Анна Изабелла Байрон

(перенаправлено с «Леди Байрон»)

Энн (Анна) Изабелла[К 1] Ноэл-Ба́йрон (англ. Anne Isabella Noel Byron, 11th Baroness Wentworth and Baroness Byron, леди Байрон, Lady Byron, урождённая Милбенк, Milbanke; 17 мая 1792 — 16 мая 1860) — жена поэта Джорджа Байрона с января 1815 по апрель 1816 года, баронесса. Родила от него дочь Аду. Их развод побудил Байрона навсегда покинуть Англию из-за нападок большей части британской элиты и критиков.

Анна Изабелла Байрон
Статья в Википедии
Медиафайлы на Викискладе

Цитаты о Джордже Байроне

править
  •  

Впервые видела лорда Байрона. У него желчный рот. Он кажется мне искренним и независимым, то есть искренним, насколько возможно в обществе, если не выказывать презрения. <…> Мне показалось, что ему стоило больших усилий сдерживать природную горячность и насмешливость, чтобы кого-нибудь не обидеть, но временами он презрительно надувал губы и раздражённо щурился.[3]:с.223

 

Saw Lord Byron for the first time.
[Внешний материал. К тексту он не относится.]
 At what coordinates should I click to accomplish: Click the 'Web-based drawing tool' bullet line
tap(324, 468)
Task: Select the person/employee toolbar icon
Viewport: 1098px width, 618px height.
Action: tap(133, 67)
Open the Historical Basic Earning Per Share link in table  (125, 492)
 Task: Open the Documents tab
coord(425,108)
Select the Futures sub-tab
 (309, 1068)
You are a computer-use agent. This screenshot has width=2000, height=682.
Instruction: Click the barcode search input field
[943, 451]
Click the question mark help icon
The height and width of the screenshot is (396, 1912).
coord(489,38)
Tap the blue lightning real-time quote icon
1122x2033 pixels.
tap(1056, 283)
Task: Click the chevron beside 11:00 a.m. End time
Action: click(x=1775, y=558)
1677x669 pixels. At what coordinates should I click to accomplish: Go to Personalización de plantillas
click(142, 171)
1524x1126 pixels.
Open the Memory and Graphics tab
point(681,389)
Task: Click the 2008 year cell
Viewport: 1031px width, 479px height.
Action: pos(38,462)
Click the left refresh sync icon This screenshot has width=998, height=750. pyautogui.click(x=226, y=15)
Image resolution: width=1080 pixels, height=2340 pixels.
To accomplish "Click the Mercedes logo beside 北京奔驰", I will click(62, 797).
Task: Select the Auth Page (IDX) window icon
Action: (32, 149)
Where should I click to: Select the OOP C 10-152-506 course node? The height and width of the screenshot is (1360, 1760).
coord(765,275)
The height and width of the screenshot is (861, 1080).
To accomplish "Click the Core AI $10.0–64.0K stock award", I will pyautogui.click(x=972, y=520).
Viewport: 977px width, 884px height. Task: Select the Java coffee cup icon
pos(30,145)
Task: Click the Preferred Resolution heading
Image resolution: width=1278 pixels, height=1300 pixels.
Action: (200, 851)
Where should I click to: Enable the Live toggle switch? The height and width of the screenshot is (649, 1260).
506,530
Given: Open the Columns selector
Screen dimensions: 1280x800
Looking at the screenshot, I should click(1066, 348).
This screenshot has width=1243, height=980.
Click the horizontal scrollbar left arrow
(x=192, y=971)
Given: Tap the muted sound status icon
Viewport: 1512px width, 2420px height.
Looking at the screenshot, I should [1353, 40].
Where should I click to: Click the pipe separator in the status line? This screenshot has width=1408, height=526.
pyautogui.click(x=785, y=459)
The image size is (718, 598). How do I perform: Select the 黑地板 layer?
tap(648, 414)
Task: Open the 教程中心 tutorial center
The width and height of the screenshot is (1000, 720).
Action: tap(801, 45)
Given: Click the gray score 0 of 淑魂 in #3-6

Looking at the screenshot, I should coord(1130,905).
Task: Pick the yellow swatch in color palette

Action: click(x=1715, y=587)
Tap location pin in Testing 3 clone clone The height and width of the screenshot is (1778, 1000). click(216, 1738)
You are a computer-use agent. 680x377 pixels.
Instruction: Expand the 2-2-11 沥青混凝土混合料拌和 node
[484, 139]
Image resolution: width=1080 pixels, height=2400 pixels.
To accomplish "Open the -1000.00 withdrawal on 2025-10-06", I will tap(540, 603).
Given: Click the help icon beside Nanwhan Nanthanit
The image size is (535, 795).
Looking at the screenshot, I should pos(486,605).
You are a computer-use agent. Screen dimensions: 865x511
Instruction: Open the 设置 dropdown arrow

His mouth continually betrays the acrimony of his spirit. I should judge him sincere and independent — sincere at least in society as far as he can be, whilst dissimulating the violence of his scorn. <…> It appeared to me that he tried to control his natural sarcasm and vehemence as much as he could, in order not to offend, but at times his lips thickened with disdain, and his eyes rolled impatiently.[1][2]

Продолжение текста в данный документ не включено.